### Exercise prompt
Return the following from the records below: each line, word for word, starting with the line that contains "Prihvaćam (209, 1319)" and going on through the line that contains "[Ružičasta] (32, 162)", with nothing outside that range.

- Opening Delimiter -

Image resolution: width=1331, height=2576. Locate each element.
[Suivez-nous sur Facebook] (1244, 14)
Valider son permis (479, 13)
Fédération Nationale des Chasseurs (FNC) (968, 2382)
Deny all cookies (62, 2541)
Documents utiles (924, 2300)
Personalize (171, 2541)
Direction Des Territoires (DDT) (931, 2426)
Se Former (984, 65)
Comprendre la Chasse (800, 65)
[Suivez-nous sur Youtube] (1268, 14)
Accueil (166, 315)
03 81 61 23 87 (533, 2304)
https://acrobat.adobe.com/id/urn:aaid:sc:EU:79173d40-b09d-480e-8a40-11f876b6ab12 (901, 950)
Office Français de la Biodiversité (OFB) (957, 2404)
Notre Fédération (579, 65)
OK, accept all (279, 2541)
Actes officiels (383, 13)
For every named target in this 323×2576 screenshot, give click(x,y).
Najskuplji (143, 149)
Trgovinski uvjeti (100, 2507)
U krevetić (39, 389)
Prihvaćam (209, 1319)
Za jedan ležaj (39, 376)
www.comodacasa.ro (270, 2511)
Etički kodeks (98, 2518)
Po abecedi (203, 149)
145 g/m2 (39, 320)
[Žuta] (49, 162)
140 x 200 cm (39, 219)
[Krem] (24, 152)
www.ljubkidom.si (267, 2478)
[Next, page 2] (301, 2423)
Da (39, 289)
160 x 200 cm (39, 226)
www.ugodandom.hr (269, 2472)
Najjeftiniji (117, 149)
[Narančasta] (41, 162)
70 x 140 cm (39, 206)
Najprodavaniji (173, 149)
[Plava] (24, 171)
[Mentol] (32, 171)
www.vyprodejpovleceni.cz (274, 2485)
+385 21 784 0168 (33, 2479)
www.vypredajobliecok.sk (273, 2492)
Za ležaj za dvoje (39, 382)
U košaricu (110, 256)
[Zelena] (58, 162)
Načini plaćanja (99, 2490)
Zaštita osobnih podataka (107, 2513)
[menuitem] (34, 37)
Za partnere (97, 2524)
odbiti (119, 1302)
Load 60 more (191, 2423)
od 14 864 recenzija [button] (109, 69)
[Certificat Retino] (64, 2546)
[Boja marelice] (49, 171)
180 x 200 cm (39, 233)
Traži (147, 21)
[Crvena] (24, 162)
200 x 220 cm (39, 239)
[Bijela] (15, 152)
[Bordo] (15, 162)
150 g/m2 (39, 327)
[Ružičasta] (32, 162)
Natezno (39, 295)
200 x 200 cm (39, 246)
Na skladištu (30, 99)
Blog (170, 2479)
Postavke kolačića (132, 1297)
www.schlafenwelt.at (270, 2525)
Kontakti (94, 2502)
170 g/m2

- Closing Delimiter -

### Solved problem
Prihvaćam (209, 1319)
Za jedan ležaj (39, 376)
www.comodacasa.ro (270, 2511)
Etički kodeks (98, 2518)
Po abecedi (203, 149)
145 g/m2 (39, 320)
[Žuta] (49, 162)
140 x 200 cm (39, 219)
[Krem] (24, 152)
www.ljubkidom.si (267, 2478)
[Next, page 2] (301, 2423)
Da (39, 289)
160 x 200 cm (39, 226)
www.ugodandom.hr (269, 2472)
Najjeftiniji (117, 149)
[Narančasta] (41, 162)
70 x 140 cm (39, 206)
Najprodavaniji (173, 149)
[Plava] (24, 171)
[Mentol] (32, 171)
www.vyprodejpovleceni.cz (274, 2485)
+385 21 784 0168 (33, 2479)
www.vypredajobliecok.sk (273, 2492)
Za ležaj za dvoje (39, 382)
U košaricu (110, 256)
[Zelena] (58, 162)
Načini plaćanja (99, 2490)
Zaštita osobnih podataka (107, 2513)
[menuitem] (34, 37)
Za partnere (97, 2524)
odbiti (119, 1302)
Load 60 more (191, 2423)
od 14 864 recenzija [button] (109, 69)
[Certificat Retino] (64, 2546)
[Boja marelice] (49, 171)
180 x 200 cm (39, 233)
Traži (147, 21)
[Crvena] (24, 162)
200 x 220 cm (39, 239)
[Bijela] (15, 152)
[Bordo] (15, 162)
150 g/m2 (39, 327)
[Ružičasta] (32, 162)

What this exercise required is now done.